(Collected data)
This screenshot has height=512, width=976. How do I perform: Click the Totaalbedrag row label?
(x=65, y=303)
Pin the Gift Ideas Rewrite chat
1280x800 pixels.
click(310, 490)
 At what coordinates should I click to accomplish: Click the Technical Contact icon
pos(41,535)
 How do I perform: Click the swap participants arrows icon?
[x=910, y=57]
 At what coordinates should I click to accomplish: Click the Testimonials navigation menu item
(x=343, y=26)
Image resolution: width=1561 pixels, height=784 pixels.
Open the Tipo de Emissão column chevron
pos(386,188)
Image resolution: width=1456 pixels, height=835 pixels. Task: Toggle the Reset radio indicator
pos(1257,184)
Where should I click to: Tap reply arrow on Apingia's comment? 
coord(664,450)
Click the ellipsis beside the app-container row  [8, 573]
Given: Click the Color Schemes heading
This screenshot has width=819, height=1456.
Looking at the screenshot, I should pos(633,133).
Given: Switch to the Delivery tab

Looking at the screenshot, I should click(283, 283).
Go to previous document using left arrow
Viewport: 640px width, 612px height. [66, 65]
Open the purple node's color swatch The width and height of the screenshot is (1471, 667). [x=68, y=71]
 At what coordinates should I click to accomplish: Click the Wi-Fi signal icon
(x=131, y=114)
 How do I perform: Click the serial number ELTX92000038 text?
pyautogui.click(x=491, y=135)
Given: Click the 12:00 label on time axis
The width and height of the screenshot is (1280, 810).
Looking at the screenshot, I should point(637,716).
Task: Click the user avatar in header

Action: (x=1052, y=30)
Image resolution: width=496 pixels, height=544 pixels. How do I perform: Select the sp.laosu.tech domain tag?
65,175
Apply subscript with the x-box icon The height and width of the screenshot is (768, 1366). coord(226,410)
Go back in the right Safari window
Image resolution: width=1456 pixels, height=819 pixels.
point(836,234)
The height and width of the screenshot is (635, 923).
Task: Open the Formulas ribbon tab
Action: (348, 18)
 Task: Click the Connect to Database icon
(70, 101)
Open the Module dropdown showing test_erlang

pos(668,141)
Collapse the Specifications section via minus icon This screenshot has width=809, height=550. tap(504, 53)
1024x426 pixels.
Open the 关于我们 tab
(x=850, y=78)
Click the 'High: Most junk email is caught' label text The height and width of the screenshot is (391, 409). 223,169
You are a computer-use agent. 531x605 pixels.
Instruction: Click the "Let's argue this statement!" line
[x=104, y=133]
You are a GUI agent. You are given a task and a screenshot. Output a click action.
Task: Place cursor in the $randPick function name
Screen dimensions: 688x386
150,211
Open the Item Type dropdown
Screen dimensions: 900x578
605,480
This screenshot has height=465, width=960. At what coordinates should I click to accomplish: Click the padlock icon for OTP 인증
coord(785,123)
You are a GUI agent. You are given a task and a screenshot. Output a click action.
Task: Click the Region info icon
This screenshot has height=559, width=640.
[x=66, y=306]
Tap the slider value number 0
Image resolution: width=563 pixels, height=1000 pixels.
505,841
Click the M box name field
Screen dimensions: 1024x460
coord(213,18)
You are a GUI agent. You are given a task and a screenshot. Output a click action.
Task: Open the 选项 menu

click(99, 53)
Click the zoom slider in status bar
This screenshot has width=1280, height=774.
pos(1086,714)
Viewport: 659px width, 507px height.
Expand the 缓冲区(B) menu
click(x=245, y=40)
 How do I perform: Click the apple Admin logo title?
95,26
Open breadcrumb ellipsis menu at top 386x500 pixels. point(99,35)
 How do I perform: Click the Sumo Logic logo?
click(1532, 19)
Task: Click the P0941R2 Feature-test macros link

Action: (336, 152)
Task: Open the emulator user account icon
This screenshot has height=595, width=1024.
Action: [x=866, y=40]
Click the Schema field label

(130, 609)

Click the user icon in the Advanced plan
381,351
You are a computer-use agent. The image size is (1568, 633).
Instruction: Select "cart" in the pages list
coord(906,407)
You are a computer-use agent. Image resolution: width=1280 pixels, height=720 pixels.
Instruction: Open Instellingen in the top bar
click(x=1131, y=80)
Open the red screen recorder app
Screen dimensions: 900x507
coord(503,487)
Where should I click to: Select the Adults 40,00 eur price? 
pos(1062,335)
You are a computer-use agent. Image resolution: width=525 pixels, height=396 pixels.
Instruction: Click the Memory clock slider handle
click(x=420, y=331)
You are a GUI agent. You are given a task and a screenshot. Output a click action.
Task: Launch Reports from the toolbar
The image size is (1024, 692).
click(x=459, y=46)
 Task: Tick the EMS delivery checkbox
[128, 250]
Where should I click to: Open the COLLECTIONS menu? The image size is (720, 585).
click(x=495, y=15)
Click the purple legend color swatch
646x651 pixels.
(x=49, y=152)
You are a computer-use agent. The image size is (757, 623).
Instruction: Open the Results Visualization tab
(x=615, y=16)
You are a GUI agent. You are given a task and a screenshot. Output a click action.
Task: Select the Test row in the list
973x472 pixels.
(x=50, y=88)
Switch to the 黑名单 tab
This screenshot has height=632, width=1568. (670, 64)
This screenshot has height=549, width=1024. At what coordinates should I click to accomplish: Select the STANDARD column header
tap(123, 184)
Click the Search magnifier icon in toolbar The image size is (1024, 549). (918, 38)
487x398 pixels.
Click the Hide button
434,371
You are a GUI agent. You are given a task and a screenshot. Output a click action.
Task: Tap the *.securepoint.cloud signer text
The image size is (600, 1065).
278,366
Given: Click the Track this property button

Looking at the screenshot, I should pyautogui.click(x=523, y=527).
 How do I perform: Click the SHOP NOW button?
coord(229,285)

YOUR INSTRUCTIONS: Line by line, transcribe the data exactly.

COMPLETED EXERCISE:
This screenshot has height=512, width=976. How do I perform: Click the Totaalbedrag row label?
(x=65, y=303)
Pin the Gift Ideas Rewrite chat
1280x800 pixels.
click(310, 490)
 At what coordinates should I click to accomplish: Click the Technical Contact icon
pos(41,535)
 How do I perform: Click the swap participants arrows icon?
[x=910, y=57]
 At what coordinates should I click to accomplish: Click the Testimonials navigation menu item
(x=343, y=26)
Image resolution: width=1561 pixels, height=784 pixels.
Open the Tipo de Emissão column chevron
pos(386,188)
Image resolution: width=1456 pixels, height=835 pixels. Task: Toggle the Reset radio indicator
pos(1257,184)
Where should I click to: Tap reply arrow on Apingia's comment? 
coord(664,450)
Click the ellipsis beside the app-container row  [8, 573]
Given: Click the Color Schemes heading
This screenshot has width=819, height=1456.
Looking at the screenshot, I should pos(633,133).
Given: Switch to the Delivery tab

Looking at the screenshot, I should click(283, 283).
Go to previous document using left arrow
Viewport: 640px width, 612px height. [66, 65]
Open the purple node's color swatch The width and height of the screenshot is (1471, 667). [x=68, y=71]
 At what coordinates should I click to accomplish: Click the Wi-Fi signal icon
(x=131, y=114)
 How do I perform: Click the serial number ELTX92000038 text?
pyautogui.click(x=491, y=135)
Given: Click the 12:00 label on time axis
The width and height of the screenshot is (1280, 810).
Looking at the screenshot, I should point(637,716).
Task: Click the user avatar in header

Action: (x=1052, y=30)
Image resolution: width=496 pixels, height=544 pixels. How do I perform: Select the sp.laosu.tech domain tag?
65,175
Apply subscript with the x-box icon The height and width of the screenshot is (768, 1366). coord(226,410)
Go back in the right Safari window
Image resolution: width=1456 pixels, height=819 pixels.
point(836,234)
The height and width of the screenshot is (635, 923).
Task: Open the Formulas ribbon tab
Action: (348, 18)
 Task: Click the Connect to Database icon
(70, 101)
Open the Module dropdown showing test_erlang

pos(668,141)
Collapse the Specifications section via minus icon This screenshot has width=809, height=550. tap(504, 53)
1024x426 pixels.
Open the 关于我们 tab
(x=850, y=78)
Click the 'High: Most junk email is caught' label text The height and width of the screenshot is (391, 409). 223,169
You are a computer-use agent. 531x605 pixels.
Instruction: Click the "Let's argue this statement!" line
[x=104, y=133]
You are a GUI agent. You are given a task and a screenshot. Output a click action.
Task: Place cursor in the $randPick function name
Screen dimensions: 688x386
150,211
Open the Item Type dropdown
Screen dimensions: 900x578
605,480
This screenshot has height=465, width=960. At what coordinates should I click to accomplish: Click the padlock icon for OTP 인증
coord(785,123)
You are a GUI agent. You are given a task and a screenshot. Output a click action.
Task: Click the Region info icon
This screenshot has height=559, width=640.
[x=66, y=306]
Tap the slider value number 0
Image resolution: width=563 pixels, height=1000 pixels.
505,841
Click the M box name field
Screen dimensions: 1024x460
coord(213,18)
You are a GUI agent. You are given a task and a screenshot. Output a click action.
Task: Open the 选项 menu

click(99, 53)
Click the zoom slider in status bar
This screenshot has width=1280, height=774.
pos(1086,714)
Viewport: 659px width, 507px height.
Expand the 缓冲区(B) menu
click(x=245, y=40)
 How do I perform: Click the apple Admin logo title?
95,26
Open breadcrumb ellipsis menu at top 386x500 pixels. point(99,35)
 How do I perform: Click the Sumo Logic logo?
click(1532, 19)
Task: Click the P0941R2 Feature-test macros link

Action: (336, 152)
Task: Open the emulator user account icon
This screenshot has height=595, width=1024.
Action: [x=866, y=40]
Click the Schema field label

(130, 609)

Click the user icon in the Advanced plan
381,351
You are a computer-use agent. The image size is (1568, 633).
Instruction: Select "cart" in the pages list
coord(906,407)
You are a computer-use agent. Image resolution: width=1280 pixels, height=720 pixels.
Instruction: Open Instellingen in the top bar
click(x=1131, y=80)
Open the red screen recorder app
Screen dimensions: 900x507
coord(503,487)
Where should I click to: Select the Adults 40,00 eur price? 
pos(1062,335)
You are a computer-use agent. Image resolution: width=525 pixels, height=396 pixels.
Instruction: Click the Memory clock slider handle
click(x=420, y=331)
You are a GUI agent. You are given a task and a screenshot. Output a click action.
Task: Launch Reports from the toolbar
The image size is (1024, 692).
click(x=459, y=46)
 Task: Tick the EMS delivery checkbox
[128, 250]
Where should I click to: Open the COLLECTIONS menu? The image size is (720, 585).
click(x=495, y=15)
Click the purple legend color swatch
646x651 pixels.
(x=49, y=152)
You are a computer-use agent. The image size is (757, 623).
Instruction: Open the Results Visualization tab
(x=615, y=16)
You are a GUI agent. You are given a task and a screenshot. Output a click action.
Task: Select the Test row in the list
973x472 pixels.
(x=50, y=88)
Switch to the 黑名单 tab
This screenshot has height=632, width=1568. (670, 64)
This screenshot has height=549, width=1024. At what coordinates should I click to accomplish: Select the STANDARD column header
tap(123, 184)
Click the Search magnifier icon in toolbar The image size is (1024, 549). (918, 38)
487x398 pixels.
Click the Hide button
434,371
You are a GUI agent. You are given a task and a screenshot. Output a click action.
Task: Tap the *.securepoint.cloud signer text
The image size is (600, 1065).
278,366
Given: Click the Track this property button

Looking at the screenshot, I should pyautogui.click(x=523, y=527).
 How do I perform: Click the SHOP NOW button?
coord(229,285)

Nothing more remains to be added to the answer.